Records supplied:

>>>

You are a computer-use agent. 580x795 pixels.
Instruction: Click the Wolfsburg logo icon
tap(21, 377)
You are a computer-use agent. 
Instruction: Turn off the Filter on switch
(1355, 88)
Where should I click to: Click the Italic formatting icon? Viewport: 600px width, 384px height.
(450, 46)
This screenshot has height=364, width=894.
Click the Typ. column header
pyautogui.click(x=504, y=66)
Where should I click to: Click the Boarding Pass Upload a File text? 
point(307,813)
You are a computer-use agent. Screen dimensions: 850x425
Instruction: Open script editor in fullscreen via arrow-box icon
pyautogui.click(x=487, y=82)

<<<
>>>

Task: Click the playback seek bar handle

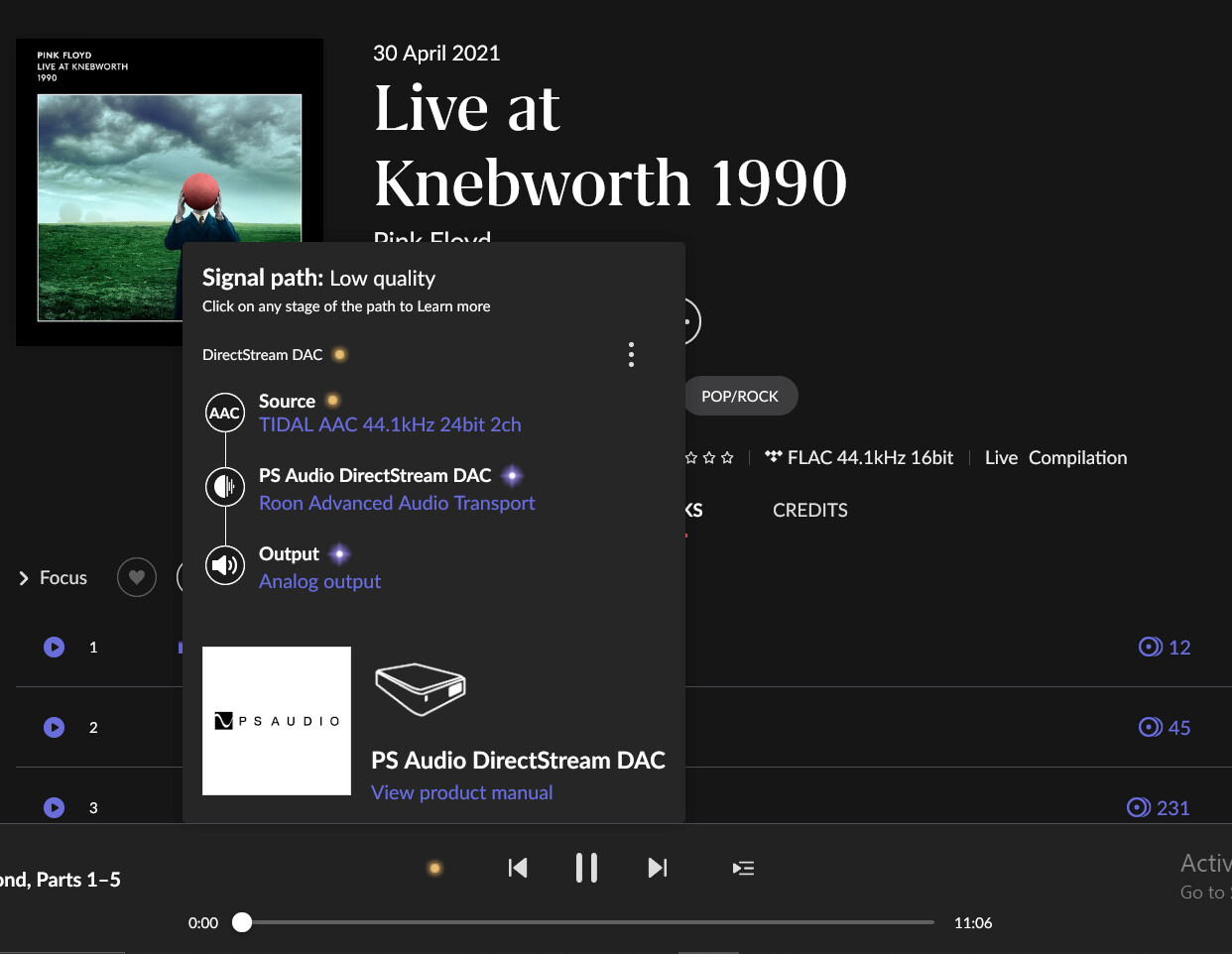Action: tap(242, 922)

<<<
>>>

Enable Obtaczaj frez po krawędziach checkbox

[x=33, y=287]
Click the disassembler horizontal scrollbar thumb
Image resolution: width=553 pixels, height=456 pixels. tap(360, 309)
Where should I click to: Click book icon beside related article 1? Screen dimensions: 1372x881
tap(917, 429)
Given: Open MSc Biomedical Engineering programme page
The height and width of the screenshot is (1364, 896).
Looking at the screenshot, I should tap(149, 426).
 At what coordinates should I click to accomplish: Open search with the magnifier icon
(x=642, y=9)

<<<

Instructions for the task: Report each line of the records that holds the word "agent".

Response to this task:
You are a computer-use agent. 580x795 pixels.
You are a computer-use agent. 
You are a computer-use agent. Screen dimensions: 850x425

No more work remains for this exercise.